A business divorce requires an intimate, extensive knowledge of business and employment law. We can help evaluate the specific circumstances of your business and work to make sure all potential obstacles are addressed to ensure as smooth a transition as possible.
What Are Some Solutions for Facilitating a Business Divorce in Texas?
The nature, scope, and procedures involved in a business divorce will depend on your entity’s corporate structure, circumstances specific to your business’s operations, and whether the partner is voluntarily or involuntarily departing. This is part of why retaining a skilled attorney is so important. To be successful, business divorces must be specifically tailored to the company’s situation and needs.
Some strategies our San Antonio business divorce lawyer can help you explore include:
- Negotiated resolutions. This is often the ideal scenario, where co-owners amicably agree to the change after negotiating terms. If one or more partners is departing a company, this often involves some form of a buyout or sale of assets as well as terms by which they must abide.

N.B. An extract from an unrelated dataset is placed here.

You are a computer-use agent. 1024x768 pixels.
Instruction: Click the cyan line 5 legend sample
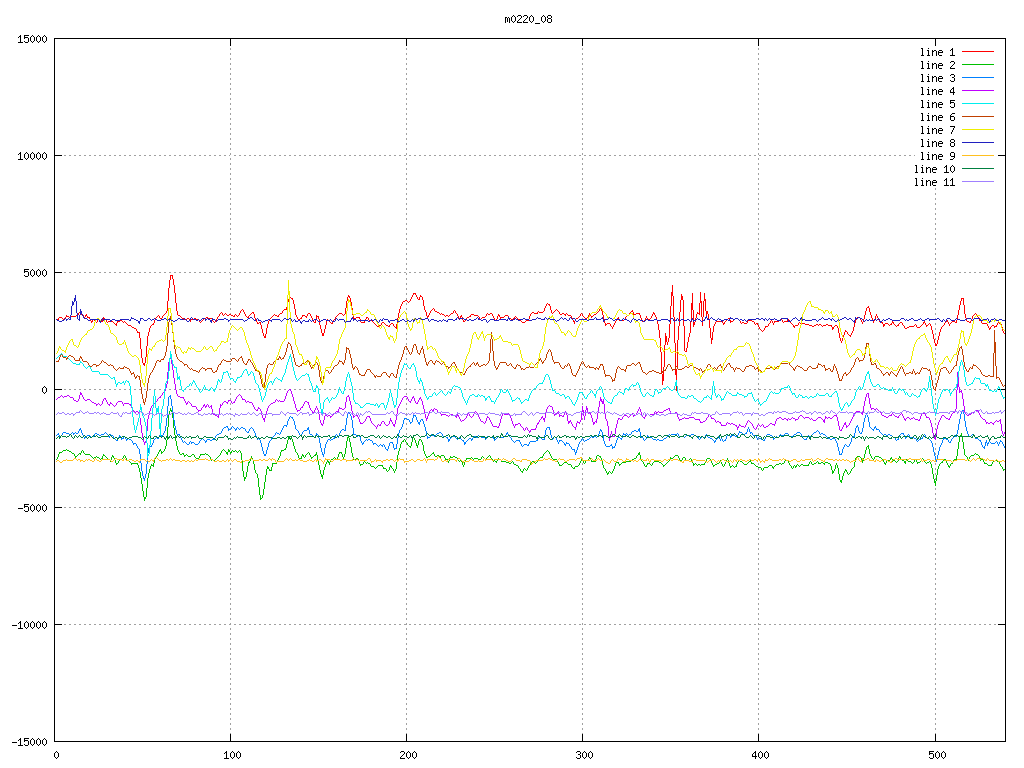point(978,104)
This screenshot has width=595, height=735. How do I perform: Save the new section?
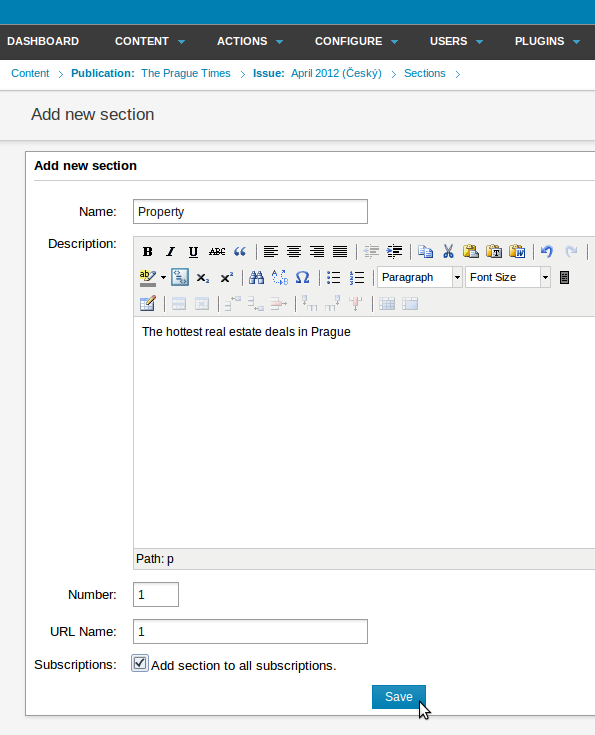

- Leveraging existing contracts. Most companies will have extensive employment and operating agreements defining the business’s corporate structure and how leadership changes can be handled. You can potentially enforce provisions of these agreements to facilitate a business divorce under the terms that have already been established.
- Corporate reorganizations. Sometimes referred to as “squeeze-out” reorganizations, problematic partners can potentially be divorced through a combination of mergers, acquisitions, and transfers.
- Shareholder tools. Shareholders have legal rights that they can exercise if they suspect corporate officers are not fulfilling their obligations. You may be able to facilitate a removal through filing injunctions, individual claims, or derivative actions.
- Dissolution and breakups. Certain types of companies, like Limited Liability Companies (LLCs), can be more simply dissolved, though certain outstanding company obligations may need to be addressed in the process.
What Happens If a Business Divorce Becomes Contentious in Texas?
If you are struggling to maintain control over a company with a corporate officer that has gone rogue, there is a good chance they may resist attempts to be removed from the company. Many business divorces can unfortunately turn contentious, often requiring the adoption of some additional preventative strategies to facilitate an extrication.
As unpleasant as a contentious business divorce can be, you will still need to go through the necessary legal processes to protect your professional future and the wellbeing of the business. Should the offending party truly become unmanageable, additional steps can be taken to minimize confrontation and streamline the divorce as much as possible.
Should your business divorce become contentious, our San Antonio business divorce lawyer has experience in the following solutions:
- Arbitration and mediation
- Temporary restraining orders and/or injunctions
- Lockouts and freezeouts
- Oppressed minority shareholder actions
- Termination of employment of shareholders
- Corporate rights of dissent
- Negotiated buyouts
- Resolving deadlocks among shareholders or officers
- Appointment of receivers or special fiduciary agents
Minimizing the Consequences of a Business Divorce
Though one hopes they will never need to go through a business divorce, preemptive steps can be taken to minimize consequences should one ever become necessary. Preventative measures can help protect you and your business’s interests in any future conflicts that might develop.
For example, you should be thoughtful in how you structure your business’s corporate governance, including any procedures for handling disputes, through shareholder, partner, and other operating agreements. You should also be proactive about enacting formal protections for your business’s copyrights, trademarks, and other forms of intellectual property, including any relevant nondisclosure agreements needed to protect trade secrets. If you are involved in a privately-owned company, there should be succession plans in place should one of the partners become incapacitated or pass away.
We Can Help Facilitate Your Business Divorce
Pursuing a business divorce is rarely a desirable scenario, but sometimes tough decisions must be made for the good of a company, its shareholders, and its partners. Our San Antonio business divorce attorney at Duke Law Firm has experience resolving governance disputes when moving through the stages of a business divorce. We can help evaluate what steps you should consider to support a timely and effective transition. Our legal services are cost effective and scalable: We have worked in transactions as large as $10 million and have been involved in numerous industries. Our lawyer is also a business owner himself and understands the intricacies involved in navigating these issues.
Business divorce occurs when two owners or more, have decided that the relationship that they first started no longer works for various reasons.